The fractional change in angular momentum is

\frac {\Delta L}{L}

 

[lightfire22000]

This is my first post. I don't usually plea for help like this but I have been stuck for some time? Thanks Tide. How do I find the momentum prime of the Earth? I don't understand how exactly the asteroid affects it.

 

[andrewchang]

there's an inelastic collision when the asteroid hits the earth

 

[lightfire22000]

So I set up a conservation of momentum and a conservation of energy situation. How do I find the radius of the asteroid? Don't I need the radius and/or the initial angular velocity of the asteroid?

 

[lightfire22000]

Ie(We-Weprime)=Ia(Waprime-Wa)
I cannot seem to find the velocity without the moment of inertia of the asteroid. How do I do this without knowing the radius of the asteroid?

 

[civil_dude]

I think that momentum is the same units, linear or angular. This is a tough problem. I would add the linear momentum of the asteroid to the angular momentum of the Earth since it hits tangentially, and check to see if the added mass of the asteroid is significant enough to change the I of the earth.

 

[andrewchang]

another definition for angular momentum is mass*velocity*radius

 

[Tide]

Take the asteroid to be small compared with the Earth so its moment of inertia is just that of a point particle - or just write its angular momentum as L_a = m_a v_a R_e which is correct at the time of impact given the asteroid makes a tangential hit.

 

[lightfire22000]

Thanks. I have never seen that form of angular momentum before and was unaware that the asteroid would take on the Earth's radius.

 

[Tide]

Thanks. I have never seen that form of angular momentum before and was unaware that the asteroid would take on the Earth's radius.
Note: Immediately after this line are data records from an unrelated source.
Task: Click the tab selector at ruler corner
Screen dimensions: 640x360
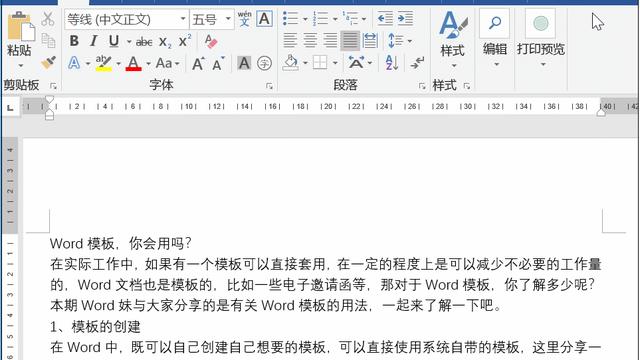Action: pos(10,107)
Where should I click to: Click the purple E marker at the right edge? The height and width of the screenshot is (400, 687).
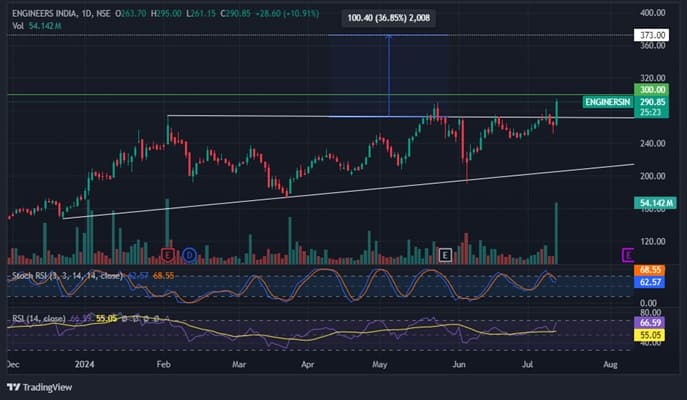pyautogui.click(x=627, y=255)
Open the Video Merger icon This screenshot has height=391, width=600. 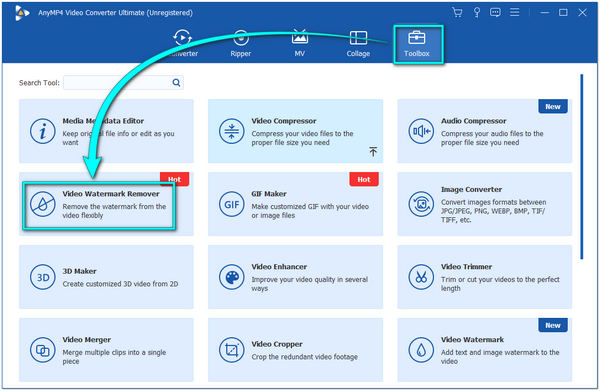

I am sure you have. That is how angular momentum is usually introduced in physics courses:

\vec L = \vec r \times \vec p

If you're taking an engineering course, however, they may introduce it in terms of moments of inertia.

 

[lightfire22000]

Actually, our course(not engineering, just high school Physics) introduced it as the rotational analog to angular momentum, with the moment of inertia being analagous to mass in linear momentum. I understand how that form is derived though.

 

[Tide]

Actually, our course(not engineering, just high school Physics) introduced it as the rotational analog to angular momentum, with the moment of inertia being analagous to mass in linear momentum. I understand how that form is derived though.

Oh, I see. I assumed it was a college course.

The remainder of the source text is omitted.